#35949 [MoE Refactor] Move the shared/fused expert output sum into MoERunnerBase

原始 PR 作者 bnellnm 合并时间 2026-04-21 00:28 文件变更 53 提交数 126 评论 36 代码增减 +325 / -702

执行摘要

将共享 / 融合专家输出求和移入 MoERunnerBase

PR 描述指出目标是将共享和融合专家输出的求和以及最终的 shared/fused all reduce 代码移入 MoERunnerBase，并删除使用 SharedFusedMoE 的模型中的相应代码。这样可以减少模型代码中的重复逻辑，确保所有 MoE 层共享一致的 reduce 行为，降低维护成本。

该 PR 是 MoE 重构系列的核心部分，值得精读。重点理解 apply_routed_scale_to_output 的设计决策以及基类如何通过 _fused_output_is_reduced 状态跟踪 reduce 状态。建议关注后续 MoE runner 的进一步抽象。

讨论亮点

"The apply_scale_to_output is very confusing... It should have a better name" ——robertgshaw2-redhat
决策：重命名为 apply_routed_scale_to_fused_output。
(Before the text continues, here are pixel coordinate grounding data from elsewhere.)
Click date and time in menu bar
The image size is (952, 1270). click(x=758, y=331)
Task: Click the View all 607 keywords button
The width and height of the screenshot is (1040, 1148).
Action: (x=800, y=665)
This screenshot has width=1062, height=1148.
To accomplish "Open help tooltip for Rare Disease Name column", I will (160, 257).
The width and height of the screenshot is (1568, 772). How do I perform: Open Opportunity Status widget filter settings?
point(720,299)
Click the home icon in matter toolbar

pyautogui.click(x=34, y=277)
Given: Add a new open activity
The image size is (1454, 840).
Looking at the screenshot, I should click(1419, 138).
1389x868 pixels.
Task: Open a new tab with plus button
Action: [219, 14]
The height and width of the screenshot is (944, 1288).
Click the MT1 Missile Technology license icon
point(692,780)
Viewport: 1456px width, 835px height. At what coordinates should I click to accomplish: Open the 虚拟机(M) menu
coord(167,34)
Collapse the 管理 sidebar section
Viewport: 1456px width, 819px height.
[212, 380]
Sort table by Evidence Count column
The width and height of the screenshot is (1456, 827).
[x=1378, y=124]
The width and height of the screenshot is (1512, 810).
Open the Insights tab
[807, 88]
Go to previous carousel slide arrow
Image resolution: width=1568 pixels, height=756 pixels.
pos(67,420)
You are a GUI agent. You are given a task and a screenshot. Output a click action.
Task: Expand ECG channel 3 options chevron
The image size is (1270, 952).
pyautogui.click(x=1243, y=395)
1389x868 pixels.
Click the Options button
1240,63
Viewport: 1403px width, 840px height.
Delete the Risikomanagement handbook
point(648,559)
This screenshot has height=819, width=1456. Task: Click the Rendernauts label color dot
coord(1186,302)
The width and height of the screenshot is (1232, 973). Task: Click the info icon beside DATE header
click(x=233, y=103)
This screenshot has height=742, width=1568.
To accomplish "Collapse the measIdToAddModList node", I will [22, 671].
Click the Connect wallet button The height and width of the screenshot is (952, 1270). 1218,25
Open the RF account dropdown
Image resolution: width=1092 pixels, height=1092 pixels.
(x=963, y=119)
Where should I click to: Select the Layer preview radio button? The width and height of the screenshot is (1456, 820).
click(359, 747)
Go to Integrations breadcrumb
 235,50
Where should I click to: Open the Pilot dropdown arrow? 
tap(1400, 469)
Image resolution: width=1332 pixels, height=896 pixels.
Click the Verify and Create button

"I find this to be confusing --- who must_reduce_shared_expert_output?" ——robertgshaw2-redhat
决策：添加注释说明。

"are we sure we want to make this default to false? we have missed some cases (e.g. glm4)" ——robertgshaw2-redhat
决策：显式设置标志。

"this function was dead code right?" ——robertgshaw2-redhat 关于 _maybe_reduce_shared_out
回答：该函数仍被使用，已迁移。

"I dont think this is right. We are now going to apply this twice I think?" ——robertgshaw2-redhat 关于 deepseek_v2
结论：不会重复，因为标志已阻止。

实现拆解

在 MoERunnerBase 中新增输出后处理逻辑（moe_runner_base.py）新增 _unpack 辅助函数，用于统一处理 _moe_forward 返回的张量或元组。新增 apply_routed_output_transform、trunc、reduce_and_trunc 方法，负责共享专家输出求和、缩放因子应用及 TP all-reduce。
重构 FusedMoE 层配置（layer.py）移除 reduce_results 参数，新增 routed_output_transform 和 apply_routed_scale_to_output 参数。当 apply_routed_scale_to_output 为 True 时，将路由器的 routed_scaling_factor 设为 1.0，避免重复缩放，由运行器在输出时统一处理。
简化 MoERunner 抽象接口（moe_runner.py）从抽象基类中移除 must_reduce_shared_expert_outputs 和 maybe_all_reduce_tensor_model_parallel 方法，forward 返回类型统一为单个张量。这些逻辑现在由 MoERunnerBase 直接提供。
更新所有使用 SharedFusedMoE 的模型修改 transformers/moe.py、deepseek_v2.py、exaone_moe.py、kimi_linear.py、ernie45_vl_moe.py 等模型文件，删除它们各自的手动共享专家求和与 all-reduce 代码，改为直接调用 SharedFusedMoE 的 forward，由运行器自动处理后处理。

文件	模块	状态	重要度
`vllm/model_executor/layers/fused_moe/runner/moe_runner_base.py`	MoE 运行器	modified	9.21
`vllm/model_executor/layers/fused_moe/layer.py`	MoE 层	modified	7.96
`vllm/model_executor/models/transformers/moe.py`	模型适配层	modified	7.95
`vllm/model_executor/layers/fused_moe/runner/moe_runner.py`	运行器接口	modified	7.22
`vllm/model_executor/models/exaone_moe.py`	EXAone 模型	modified	7.17

关键符号

_unpack apply_routed_output_transform trunc reduce_and_trunc maybe_all_reduce_tensor_model_parallel

关键源码片段

vllm/model_executor/layers/fused_moe/runner/moe_runner_base.py data-contract

核心更改文件，新增了 apply_routed_output_transform、trunc、reduce_and_trunc 等方法，移除了 reduce_results 参数，集成了 shared expert 求和与 TP reduce 逻辑。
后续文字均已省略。